Franklin Buyyon, Bekir Sami Bey’in talimat ve selahiyeti haricinde hareket etmiş olduğuna dair olan beyanatım üzerine dediler ki, bundan bahsedebilir miyim? Beyanatımı istediği yerlere ilâm ve hikâye edebileceğini söyledim. Mösyö Franklin Buyyon, Bekir Sami Bey itilâfnamesinden ayrılmamak için serdi mazaret ederken, Bekir Sami Bey’in bir Misak-ı Milli olduğundan ve onun hududu haricine çıkamıyacağından bahsetmediğine ve eğer bahsetseydi o zaman ona göre görüşülür icabı gibi hareket olunabileceğini, fakat şimdi meselenin müşkül oluğunu tekrar etti. Efkâr-ı umumiye; bu Türk’ler, murahhasları vasıtasiyle bundan niçin bahsetmemişler, yeni yeni meseleler çıkarıyorlar, diyeceklerdir.
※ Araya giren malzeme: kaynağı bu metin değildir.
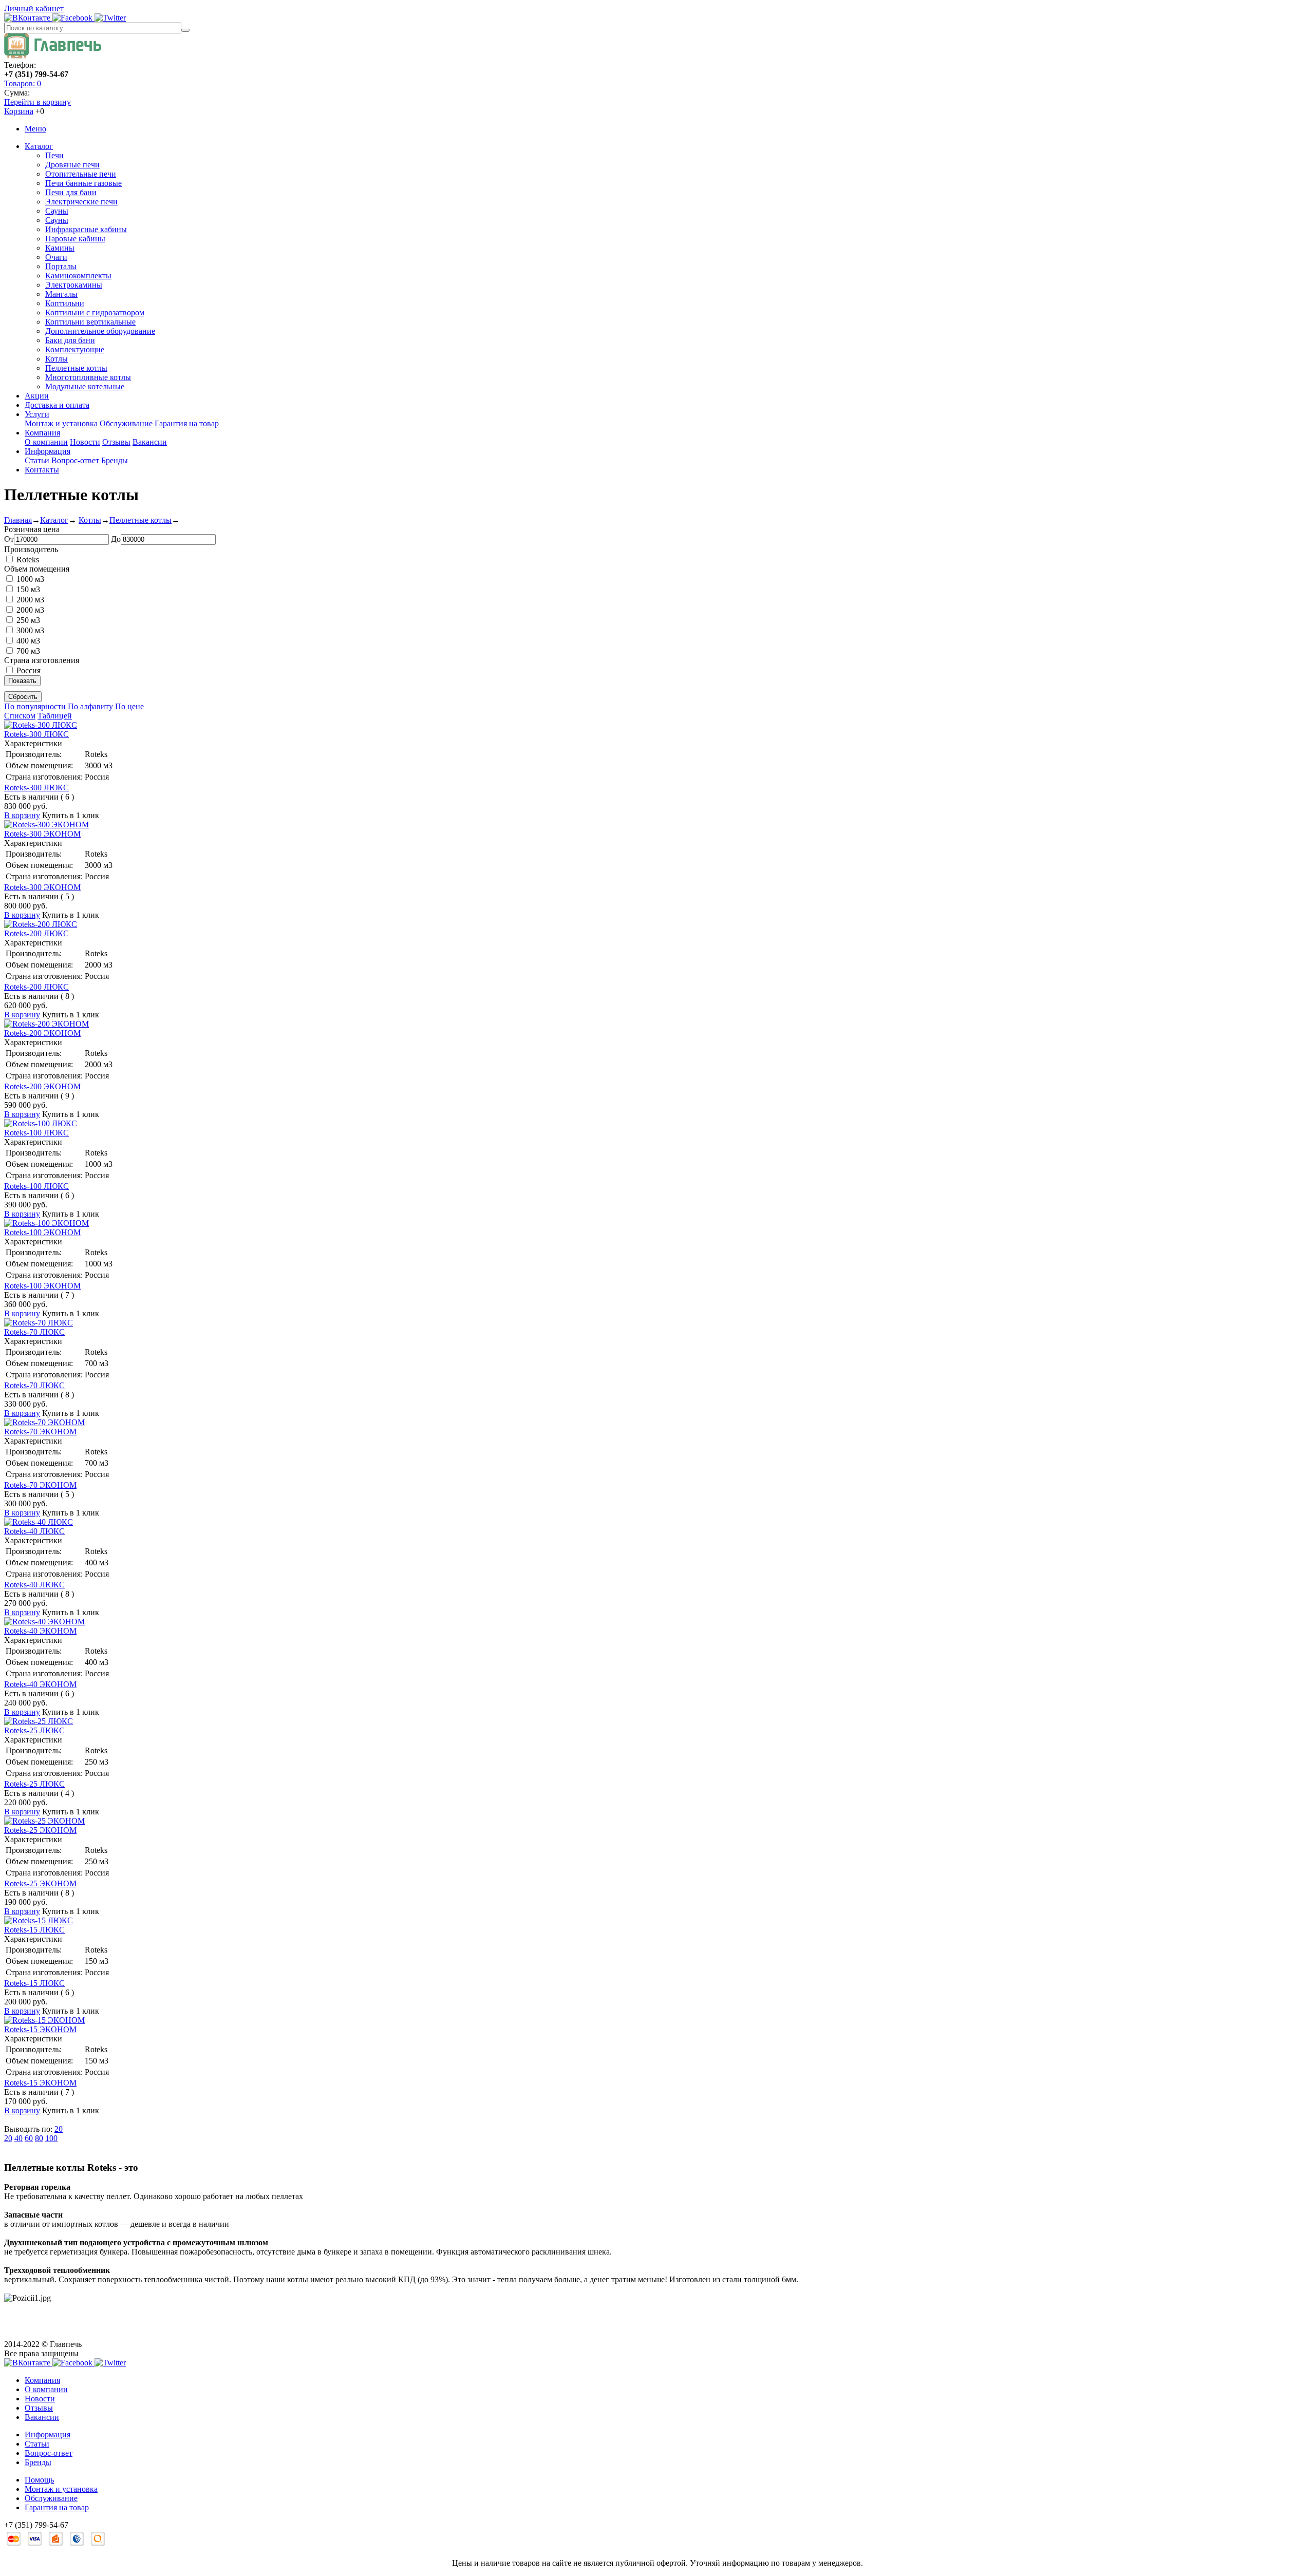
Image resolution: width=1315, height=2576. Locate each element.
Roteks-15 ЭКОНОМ (40, 2029)
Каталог (39, 146)
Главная (18, 520)
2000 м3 (30, 599)
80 (39, 2138)
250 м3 (28, 620)
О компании (46, 442)
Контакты (42, 469)
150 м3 (28, 589)
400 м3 (28, 640)
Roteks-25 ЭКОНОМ (40, 1830)
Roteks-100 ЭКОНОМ (42, 1232)
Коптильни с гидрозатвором (94, 312)
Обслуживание (126, 423)
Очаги (56, 257)
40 (18, 2138)
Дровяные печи (72, 164)
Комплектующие (74, 349)
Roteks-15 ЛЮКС (34, 1929)
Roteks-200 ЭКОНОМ (42, 1033)
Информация (47, 451)
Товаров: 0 (22, 83)
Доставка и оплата (57, 405)
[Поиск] (185, 30)
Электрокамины (73, 284)
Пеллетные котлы (76, 368)
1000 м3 (30, 579)
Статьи (37, 460)
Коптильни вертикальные (90, 321)
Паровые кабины (75, 238)
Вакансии (150, 442)
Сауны (56, 210)
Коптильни (64, 303)
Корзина (18, 111)
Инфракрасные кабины (86, 229)
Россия (28, 670)
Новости (85, 442)
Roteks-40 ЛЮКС (34, 1531)
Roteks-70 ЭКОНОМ (40, 1431)
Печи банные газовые (83, 183)
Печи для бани (71, 192)
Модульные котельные (84, 386)
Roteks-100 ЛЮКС (36, 1132)
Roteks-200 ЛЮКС (36, 933)
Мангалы (61, 294)
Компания (42, 432)
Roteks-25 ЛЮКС (34, 1730)
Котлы (56, 358)
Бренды (114, 460)
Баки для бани (70, 340)
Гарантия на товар (187, 423)
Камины (59, 247)
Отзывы (116, 442)
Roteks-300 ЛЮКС (36, 734)
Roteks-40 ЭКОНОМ (40, 1630)
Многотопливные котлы (88, 377)
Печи (54, 155)
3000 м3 (30, 630)
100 (51, 2138)
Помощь (39, 2479)
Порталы (61, 266)
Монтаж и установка (61, 423)
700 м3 (28, 651)
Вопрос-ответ (75, 460)
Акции (37, 395)
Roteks (27, 559)
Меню (35, 128)
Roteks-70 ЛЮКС (34, 1332)
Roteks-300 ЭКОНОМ (42, 833)
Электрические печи (81, 201)
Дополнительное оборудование (100, 331)
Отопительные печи (80, 173)
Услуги (37, 414)
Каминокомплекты (78, 275)
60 (29, 2138)
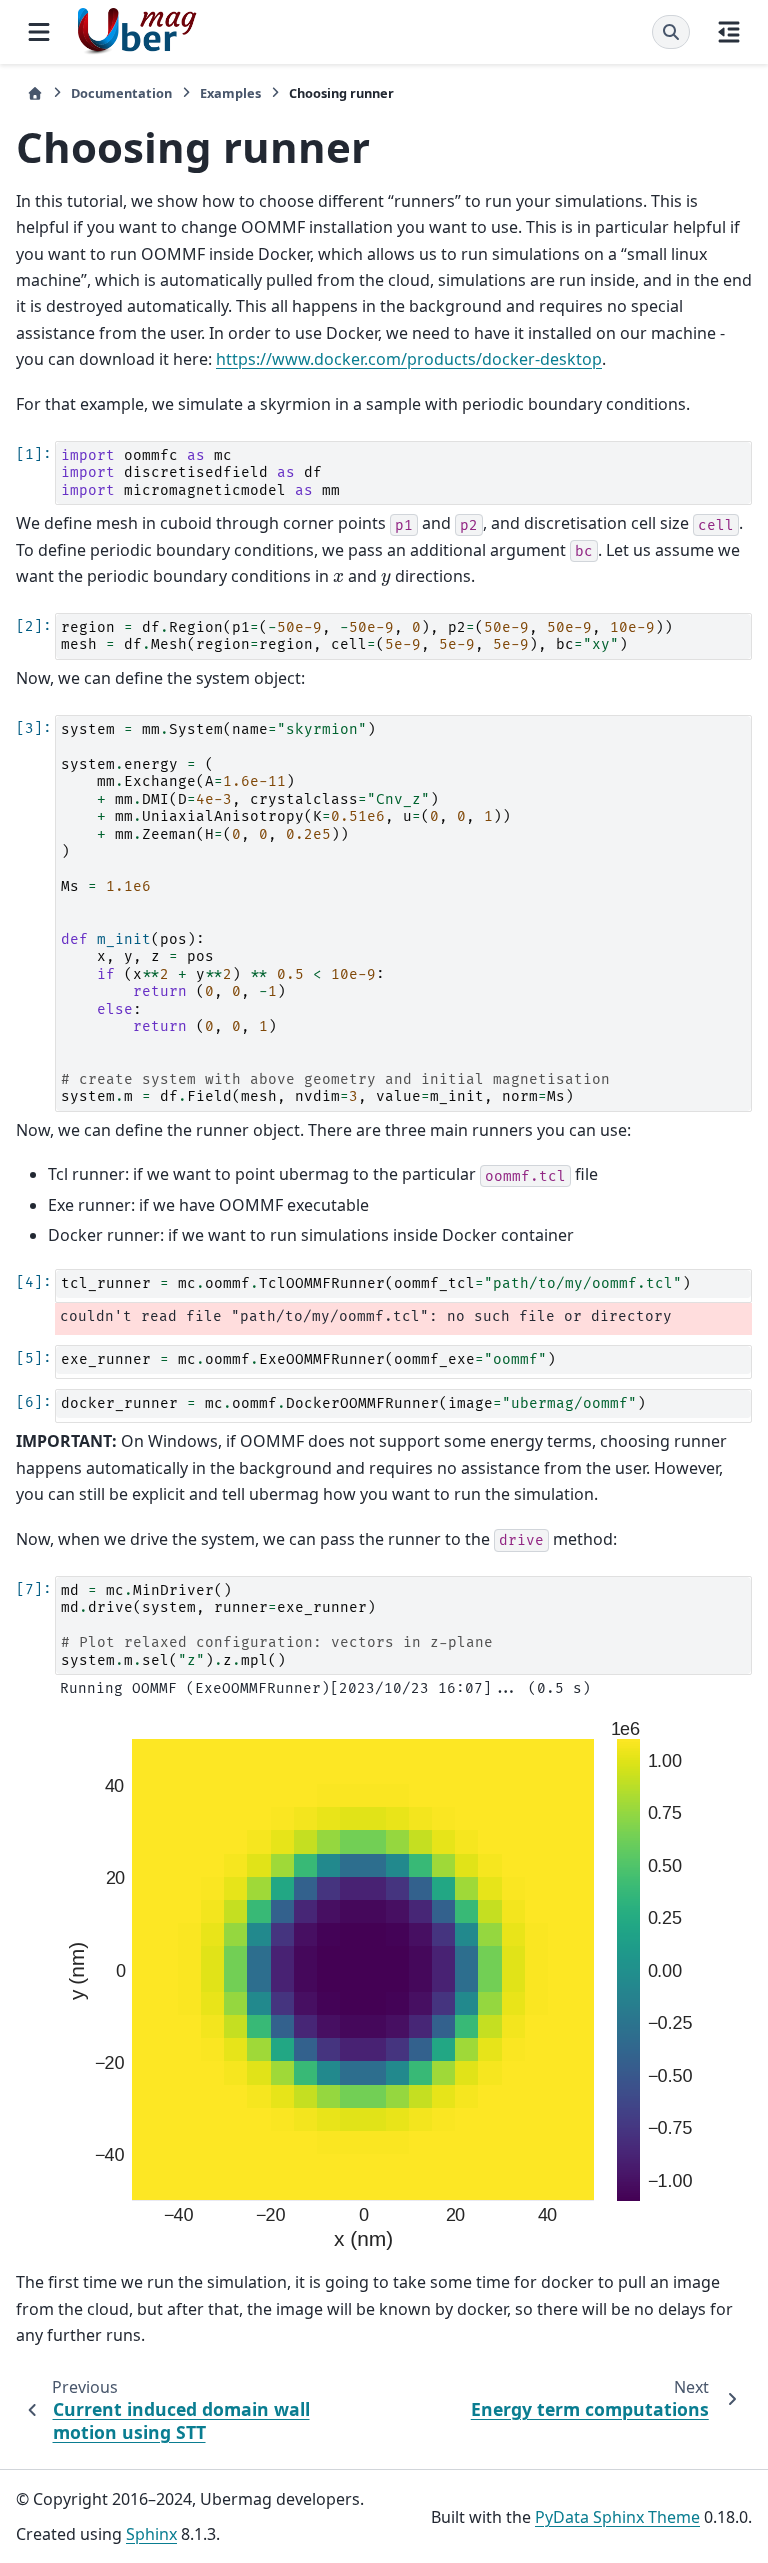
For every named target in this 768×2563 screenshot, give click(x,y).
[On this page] (729, 32)
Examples (230, 93)
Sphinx (151, 2534)
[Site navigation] (39, 32)
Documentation (121, 93)
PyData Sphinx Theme (617, 2517)
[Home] (35, 93)
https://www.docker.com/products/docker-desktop (409, 359)
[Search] (671, 32)
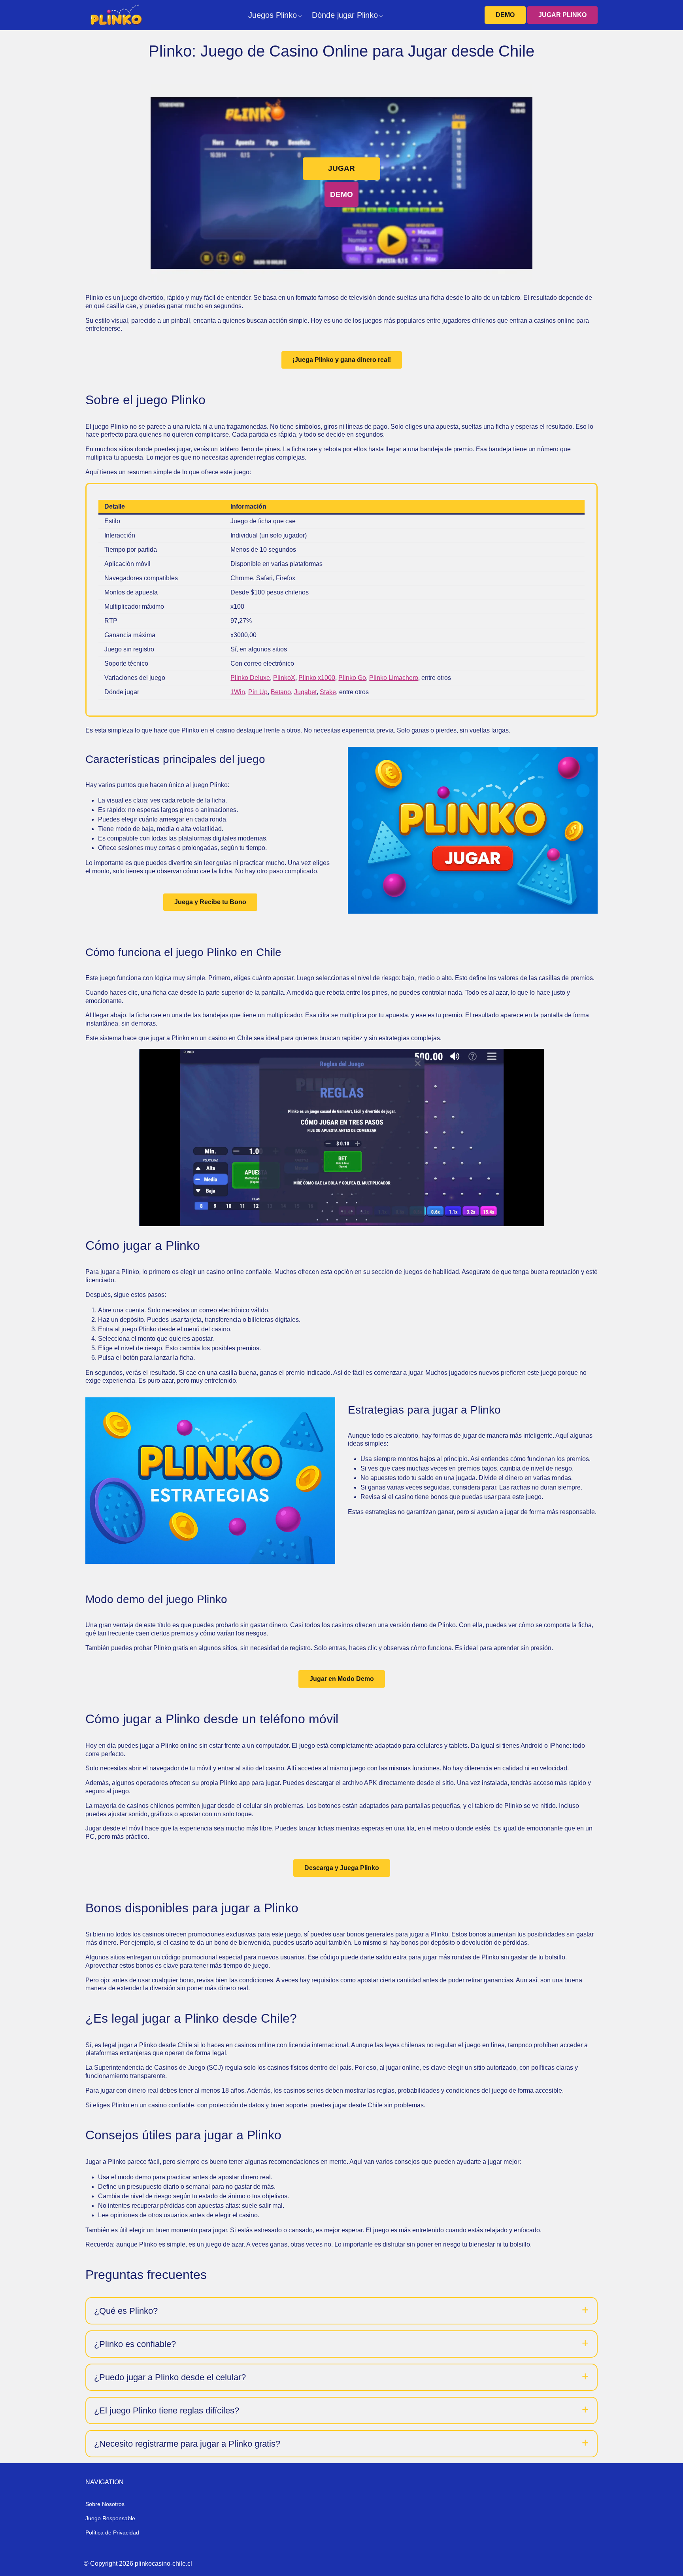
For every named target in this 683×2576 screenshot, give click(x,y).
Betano (281, 692)
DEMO (505, 14)
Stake (328, 692)
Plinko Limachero (393, 677)
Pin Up (258, 692)
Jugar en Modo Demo (341, 1678)
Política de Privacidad (112, 2532)
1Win (237, 692)
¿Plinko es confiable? (135, 2344)
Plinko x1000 (316, 677)
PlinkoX (284, 677)
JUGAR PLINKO (562, 14)
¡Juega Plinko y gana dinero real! (341, 359)
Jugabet (305, 692)
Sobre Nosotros (105, 2504)
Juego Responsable (110, 2518)
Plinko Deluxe (250, 677)
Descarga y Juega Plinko (341, 1867)
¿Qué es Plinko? (126, 2311)
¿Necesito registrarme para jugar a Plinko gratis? (187, 2444)
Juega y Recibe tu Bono (210, 902)
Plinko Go (352, 677)
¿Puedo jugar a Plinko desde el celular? (170, 2377)
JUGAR (341, 168)
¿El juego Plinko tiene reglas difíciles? (166, 2410)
Nihayet uzun müzakere ve münakaşalardan sonra Mösyö Franklin Buyyon, evvelâ Misak-ı Millî’yi okuyup anladıktan sonra görüşmek üzere, müzakerenin tehirini teklif etti. Ondan sonra Misak-ı Milli’nin maddeleri baştan nihayete kadar birer birer okunarak müzakere ve münakaşaya devam olundu. Ençok tevakkuf olunan nokta; kapitilasyonların lağvını, İstiklâli tammemizi taleb eden madde üzerinde vukubuldu. Mösyö Franklin Buyyon, bu mesailin şayanı tedkik ve teemmül olduğunu dermeyan etti. Ben, bu noktaya cevap verdim. Söylediklerimin hülâsası şu idi:
“İstiklâli tam, bizim bugün deruhte ettiğimiz vaziyenin ruhu aslisidir. Bu vazife, bütün millete ve tarihe karşı deruhte edilmiştir. Bu vazifeyi deruhte ederken kabiliyeti tatbikiyesi hakkında şüphe yok ki çok düşündüm. Fakat binnetice hasıl ettiğimiz kanaat ve iman, bunda muvaffak olabileceğimize dairdir. Biz, böyle işe başlamış adamlarız. Bizden evvelkilerin irtikâb ettikleri hatalar yüzünden milletimiz, lafzan mevcut farzolunan istiklâlinde mukayyet bulunuyordu. Şimdiye kadar Türkiye’yi, cihanı medeniyette kusurlu gösteren neler mutasaver ise, hep bu hatadan ve hep bu hataya tebaiyetten neşet etmektedir. Bu hataya tebaiyetin neticesi; mutlaka memleket ve milletin bütün haysiyetinden ve bütün kabiliyet ve hayatiyetinden tecerrüt ve tebaut etmesini mucip olabilir. Biz; yaşamak isteyen, haysiyet ve şerefiyle yaşamak isteyen bir milletiz. Bir hataya tebaiyet yüzünden bu evsaftan mahrum kalmıya tahammül edemeyiz. Âlim, cahil, bila istisna tekmil efradı milletimiz, belki içinde müntemiç müşkülâtı tamamen idrak etmeksizin, bugün yalnız bir nokta etrafında toplanmış ve fakat sonuna kadar kanını akıtmıya karar vermiştir. O nokta, istiklali tamamımızın temini ve idamesidir.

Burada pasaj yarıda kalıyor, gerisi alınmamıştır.